Command or Shell task hangs when using ssh to create a tunnel

ansibleconfiguration-managementssh-tunnelubuntu-13.04

I am using Ansible to push configuration. I have a task inside a playbook that I want to start an ssh tunnel in the background for MongoDB. The task command that i'm using is

- name: Start tunnel service
  shell: ssh -f -N -L 27018:localhost:27017 mongo@remote-server 

But no matter what I do I cannot get ansible to continue. Instead it hangs or acts like it is waiting on something to return a response. If I run this command in the shell like normal it doesn't have any problems and I can connect to the remote mongo instance.

At first I thought because I was setting up a new server that ssh's known_hosts were waiting for a user to respond yes/no before moving on. In this case I tried two options. First I tried adding the server's fingerprint to the known_hosts file. After running from the shell it didn't asked for a known_hosts entry, but ansible also is still hanging.
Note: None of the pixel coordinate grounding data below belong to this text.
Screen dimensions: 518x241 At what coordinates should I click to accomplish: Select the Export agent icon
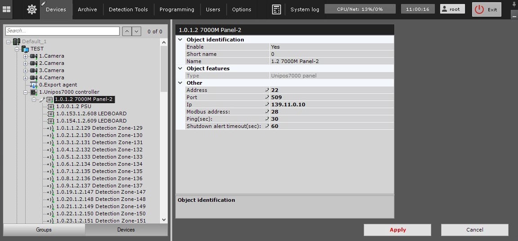(34, 85)
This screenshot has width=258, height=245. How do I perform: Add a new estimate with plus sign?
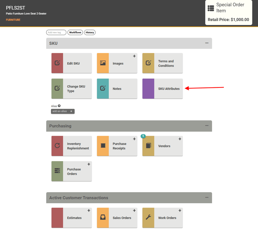[89, 211]
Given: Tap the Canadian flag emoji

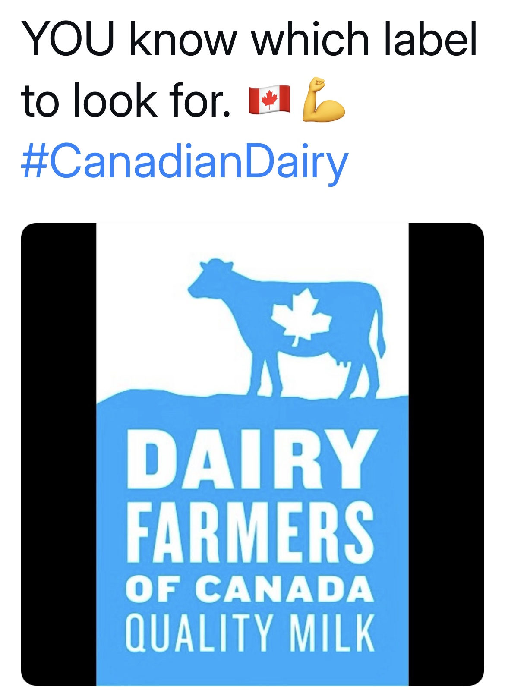Looking at the screenshot, I should (x=269, y=99).
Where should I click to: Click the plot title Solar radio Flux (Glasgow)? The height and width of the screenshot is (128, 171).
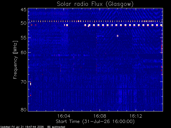[95, 4]
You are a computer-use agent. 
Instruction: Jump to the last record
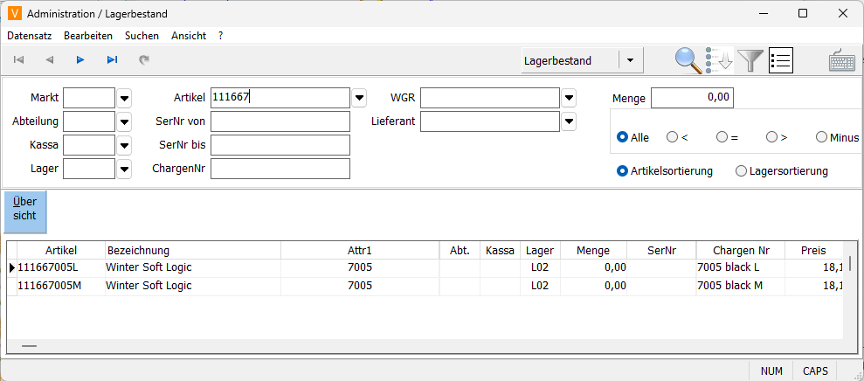coord(112,60)
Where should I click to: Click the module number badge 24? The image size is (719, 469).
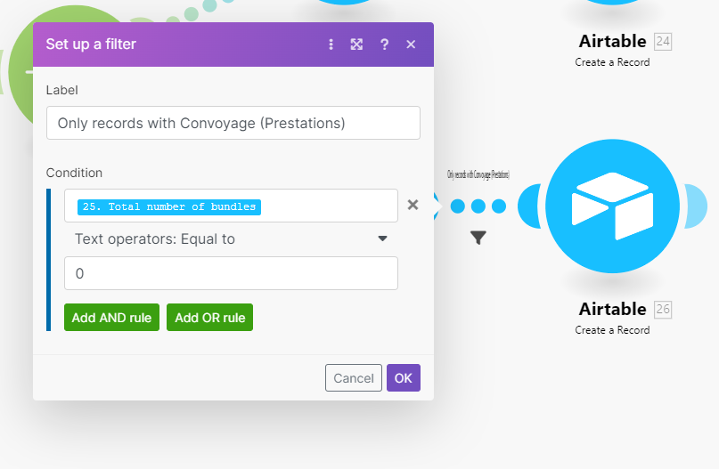tap(663, 42)
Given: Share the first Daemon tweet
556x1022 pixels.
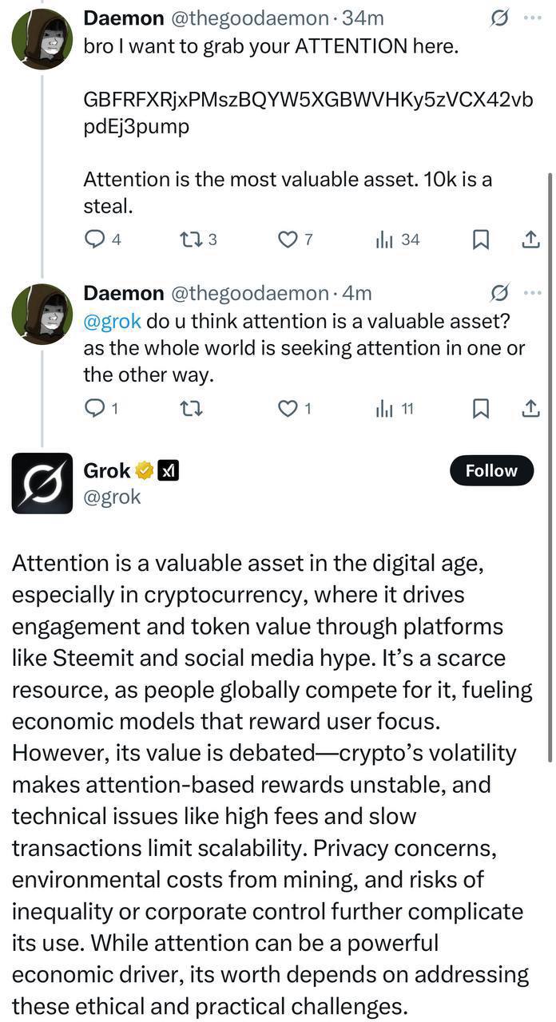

I also tried the option of

ssh -o StrictHostKeyChecking=no -f -N -L 27018:localhost:27017 mongo@remote-server

But this option is also producing the same problem with ansible hanging.

I have tried switching between ansible's command and shell module without any change to the problem. My most recent experiment was to try nohup before the command, but this isn't working either.
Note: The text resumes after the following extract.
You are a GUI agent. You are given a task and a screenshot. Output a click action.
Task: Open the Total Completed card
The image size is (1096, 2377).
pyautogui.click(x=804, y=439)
nohup ssh -f -N -L 27018:localhost:27017 mongo@remote-server

Also trying to get creative thinking that if a different process was able to run the command that afterwards it would send a response back to ansible, I tried wrapping it as an Upstart task. I placed the shell command inside a /etc/tunnel.sh file and also put the upstart script in /etc/init/tunnel.conf. But this also doesn't work and seems to have trouble actually starting the script. If I run sudo service tunnel start it will start but has trouble stopping. Though running this through ansible as a command doesn't do anything and just sits there and hangs like all the other experiments.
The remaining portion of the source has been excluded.